I have this sample dataset:
mydf = pd.DataFrame({'city':['Porto','Loa','Porto','Porto','Loa'],\
'town':['A','C','A','B','C']})
mydf['city'] = pd.Categorical(mydf['city'])
mydf['town'] = pd.Categorical(mydf['town'])
mydf
city town
0 Porto A
1 Loa C
2 Porto A
3 Porto B
4 Loa C
And I want to count the occurrences grouped by city and town. So I tried this:
mydf.groupby(['city','town']).size().to_frame()
0
city town
Loa A 0
B 0
C 2
Porto A 2
B 1
C 0
But this is wrong, since city C is located only in Loa, not in Porto, and cities A and B are located only in Porto. My expected result is this:
0
city town
Loa C 2
Porto A 2
B 1
Sure I can avoid the pd.Categorical
conversion in 'city' and 'town', but I don't understand that behavior. Is there a parameter I should use to avoid this and get the right and simplified expected result?
CodePudding user response:
Yes, the groupby
size
behavior is expected.
By default, if any of the grouping columns are categorical then it will show all the values for categorical columns regardless whether they appear in a particular group or not.

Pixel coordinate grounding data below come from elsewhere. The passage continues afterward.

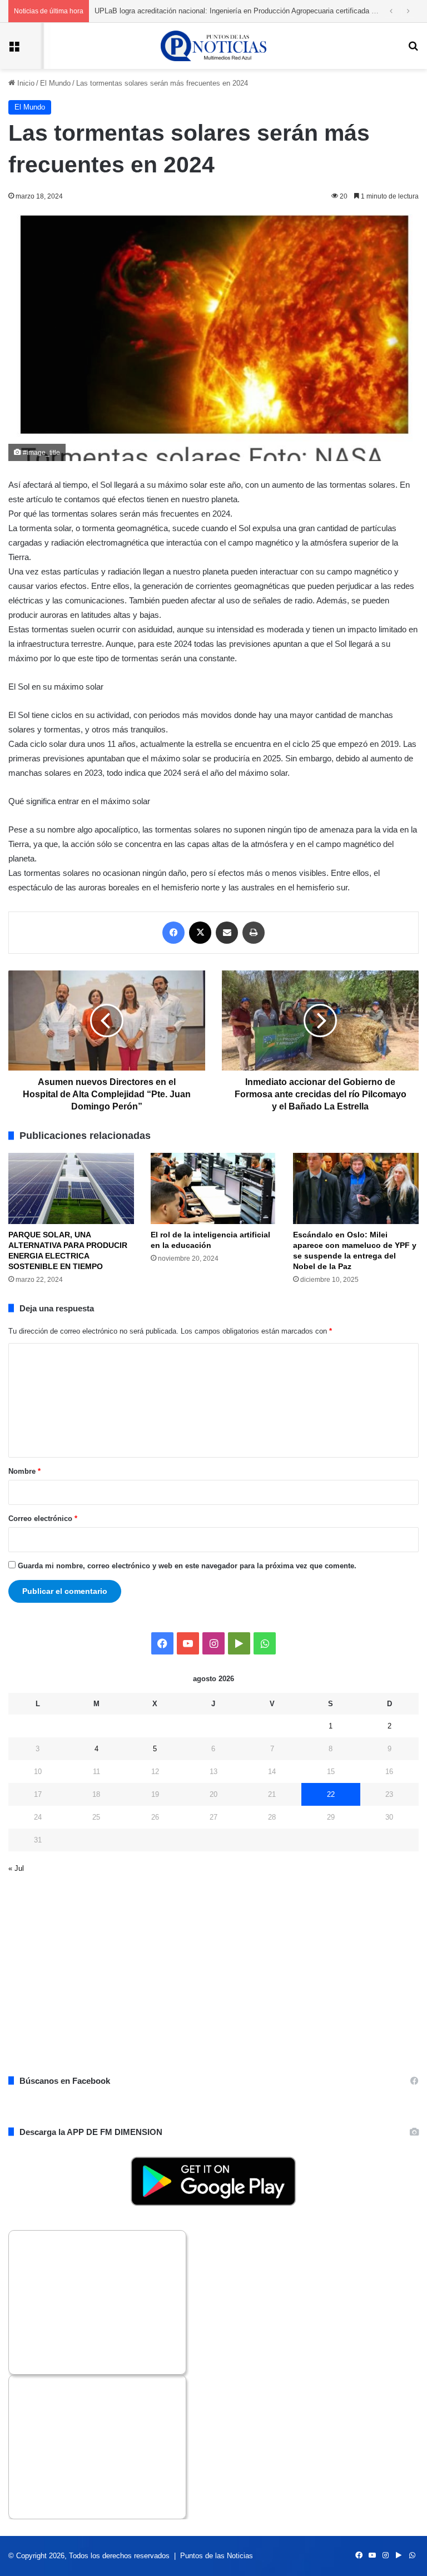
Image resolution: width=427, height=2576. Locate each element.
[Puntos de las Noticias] (213, 46)
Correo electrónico (42, 1518)
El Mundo (55, 83)
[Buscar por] (413, 49)
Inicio (24, 83)
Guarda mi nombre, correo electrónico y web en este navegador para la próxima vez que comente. (187, 1566)
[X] (200, 933)
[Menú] (13, 49)
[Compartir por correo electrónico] (227, 933)
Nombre (24, 1471)
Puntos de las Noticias (216, 2556)
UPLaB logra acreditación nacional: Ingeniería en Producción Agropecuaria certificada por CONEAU (254, 11)
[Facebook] (173, 933)
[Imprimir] (253, 933)
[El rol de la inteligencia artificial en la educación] (213, 1188)
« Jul (16, 1868)
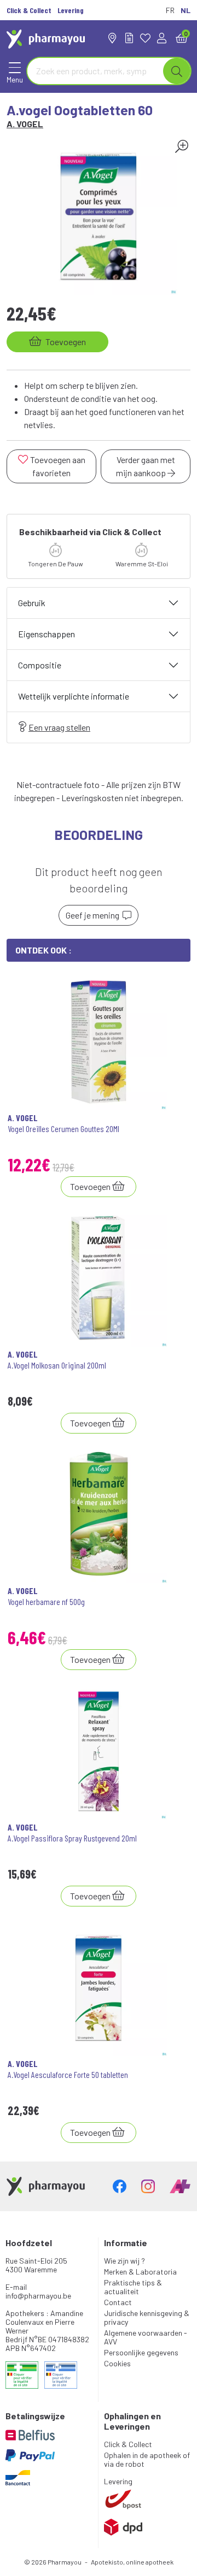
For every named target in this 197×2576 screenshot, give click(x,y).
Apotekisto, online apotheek (132, 2562)
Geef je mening (94, 915)
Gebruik (31, 602)
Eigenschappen (46, 634)
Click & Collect (128, 2444)
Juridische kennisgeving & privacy (146, 2317)
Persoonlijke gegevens (141, 2352)
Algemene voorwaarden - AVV (145, 2337)
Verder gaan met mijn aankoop (145, 466)
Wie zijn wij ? (124, 2260)
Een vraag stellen (59, 727)
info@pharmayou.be (38, 2295)
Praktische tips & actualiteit (133, 2287)
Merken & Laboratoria (140, 2271)
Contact (118, 2302)
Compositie (39, 665)
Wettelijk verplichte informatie (73, 696)
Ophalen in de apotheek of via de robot (147, 2459)
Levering (118, 2481)
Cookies (117, 2363)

To turn this default behaviors off, you can set the optional parameter observed=True
in groupby
which will show only observed values(actual appearing values) of categorical columns:
mydf.groupby(['city','town'], observed=True).size().to_frame()
0
city town
Porto A 2
B 1
Loa C 2
CodePudding user response:
Use:
from collections import Counter
mydf.groupby(['city'], observed=True)['town'].apply(lambda x: Counter(x))
Output:
city
Porto A 2.0
B 1.0
Loa C 2.0
Name: town, dtype: float64